Commentary on Political Economy

Friday 24 December 2021

 One person caught the coronavirus. China locked down 200,000 of their neighbors.





Construction workers line up to be tested for the coronavirus in Xi'an, China, on Dec. 21. (AFP/Getty Images)
By Lily Kuo
December 22 at 7:16 pm Taiwan Time
In response to a single case of the coronavirus, Chinese authorities locked down a southern border city of more than 200,000 people this week, barring the entry of all goods and people. After a cluster of new cases in northwestern China, officials also sealed off a city of 13 million, ordering all residents to stay inside.
The extreme response underlines China’s hypervigilance as Beijing prepares to host the Winter Olympics in February amid new local cases of the omicron variant.
The city of Dongxing, which borders Vietnam in China’s southern Guangxi province, on Wednesday ordered all households to quarantine at home until further notice after a resident tested positive during a routine screening, according to state broadcaster CCTV. Schools, public transportation and most businesses, except for supermarkets and pharmacies, were temporarily shuttered as authorities launched a campaign to test everyone in the city.
Customs processing in the city, the entry point for a million tons of goods annually from Vietnam, was also halted while the Chinese Embassy in Hanoi asked Chinese citizens in Vietnam not to return by land.
[As omicron arrives in China, covid restrictions leave millions facing holidays without family]
Authorities in Xi’an in Shaanxi province locked down the city of 13 million, allowing only one person per household to go outside every other day to buy supplies — measures reminiscent of the unprecedented lockdown of the city of Wuhan in early 2020.
Officials in Xi’an say they are facing the “double threat” of new coronavirus cases as well as an outbreak of hemorrhagic fever, a seasonal disease caused by the hantavirus. “Currently, the situation of pandemic prevention and control remains complicated and grim,” said Zhang Fenghu, deputy secretary general of the city government, announcing the lockdown after authorities reported 52 new coronavirus cases Wednesday. The city has reported a total of 143 cases since Dec 9.
China’s pursuit of a stringent “zero covid” policy has resulted in increasingly strict border controls and quarantines and frequent lockdowns across the country. According to Vietnam’s state-controlled Hanoi Times, more than 6,000 trucks carrying fruit have been stranded along the Chinese-Vietnamese border for several weeks.

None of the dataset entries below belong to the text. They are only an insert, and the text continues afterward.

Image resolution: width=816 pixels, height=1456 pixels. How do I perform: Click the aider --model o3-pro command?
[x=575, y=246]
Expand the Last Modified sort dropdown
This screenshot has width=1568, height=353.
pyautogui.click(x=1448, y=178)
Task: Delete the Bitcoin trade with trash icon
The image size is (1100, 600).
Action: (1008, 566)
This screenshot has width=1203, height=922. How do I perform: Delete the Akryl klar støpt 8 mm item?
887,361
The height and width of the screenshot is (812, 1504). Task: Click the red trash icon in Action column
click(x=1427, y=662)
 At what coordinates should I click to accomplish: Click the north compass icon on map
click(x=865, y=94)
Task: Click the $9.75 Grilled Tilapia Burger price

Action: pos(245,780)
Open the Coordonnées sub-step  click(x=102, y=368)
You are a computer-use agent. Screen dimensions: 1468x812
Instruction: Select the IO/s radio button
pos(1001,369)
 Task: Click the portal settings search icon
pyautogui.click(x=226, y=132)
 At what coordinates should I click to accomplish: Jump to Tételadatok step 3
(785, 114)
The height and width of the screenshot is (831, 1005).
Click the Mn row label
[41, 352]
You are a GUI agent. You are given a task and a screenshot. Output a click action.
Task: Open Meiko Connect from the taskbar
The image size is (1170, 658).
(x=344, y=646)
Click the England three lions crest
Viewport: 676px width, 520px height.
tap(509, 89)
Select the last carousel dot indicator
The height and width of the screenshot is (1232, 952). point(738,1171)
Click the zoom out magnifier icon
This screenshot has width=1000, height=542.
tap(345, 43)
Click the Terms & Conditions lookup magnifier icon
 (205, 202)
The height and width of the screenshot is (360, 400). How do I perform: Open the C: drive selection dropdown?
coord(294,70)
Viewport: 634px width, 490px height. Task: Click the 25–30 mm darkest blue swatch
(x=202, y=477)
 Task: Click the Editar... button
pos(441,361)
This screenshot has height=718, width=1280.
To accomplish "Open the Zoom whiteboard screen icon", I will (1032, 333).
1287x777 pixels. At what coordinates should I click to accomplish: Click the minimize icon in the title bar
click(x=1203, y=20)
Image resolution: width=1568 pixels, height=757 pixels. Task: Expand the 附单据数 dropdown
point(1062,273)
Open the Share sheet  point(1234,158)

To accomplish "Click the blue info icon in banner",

Seven omicron cases have been detected in China over the past two weeks, just before Lunar New Year when millions of residents would normally travel home to spend the holiday with family. Officials — wary of forcing pandemic-weary residents to miss a third Lunar New Year in a row — are strongly urging citizens to “celebrate on the spot” and avoid going home. On Monday, Lei Zhenglong, deputy director of China’s National Health Commission, ordered officials not to let the country’s defenses against omicron relax “in the slightest.”
In Xi’an, authorities were struggling to manage angry and frustrated residents as citywide testing got underway. On Tuesday, the city’s “health code” system, a QR-based tracking app that residents must show before entering public spaces or traveling, had collapsed after being overloaded with traffic.
[In search for coronavirus origins, Hubei caves and wildlife farms draw new scrutiny]
On social media, residents complained that they were not able to ride public transportation or get into their apartment compounds because of the health code system’s failure. In lieu of the app, which includes residents’ vaccine status and recent coronavirus test results, some companies resorted to having employees sign written statements declaring they are not infected.
Authorities have required all residents leaving the city to present an official letter from local authorities allowing them to board departing trains. One resident stranded in the Xi’an North Railway Station described the confusing and contradicting array of rules on the social network Weibo, in a post that was later erased.
“Waited an hour for a nucleic acid test. After buying my ticket, I was told I would need a special certificate from my local neighborhood office,” the post began. “Took an hour bus to that office where someone told me no certificate was needed. Took another hour bus back to the train station where I was told to go back to my neighborhood office. Went back. By then, my nucleic acid test was no longer valid. Waited in line again for another test. Took the result to the neighborhood office who told me to go to the subdistrict office for a letter. Staff there said the leaders were discussing. I waited and waited and waited. Then my coronavirus test expired again.”
Another Weibo user in Xi’an expressed similar sentiments. “These days I feel distress, anger and helplessness,” the person wrote.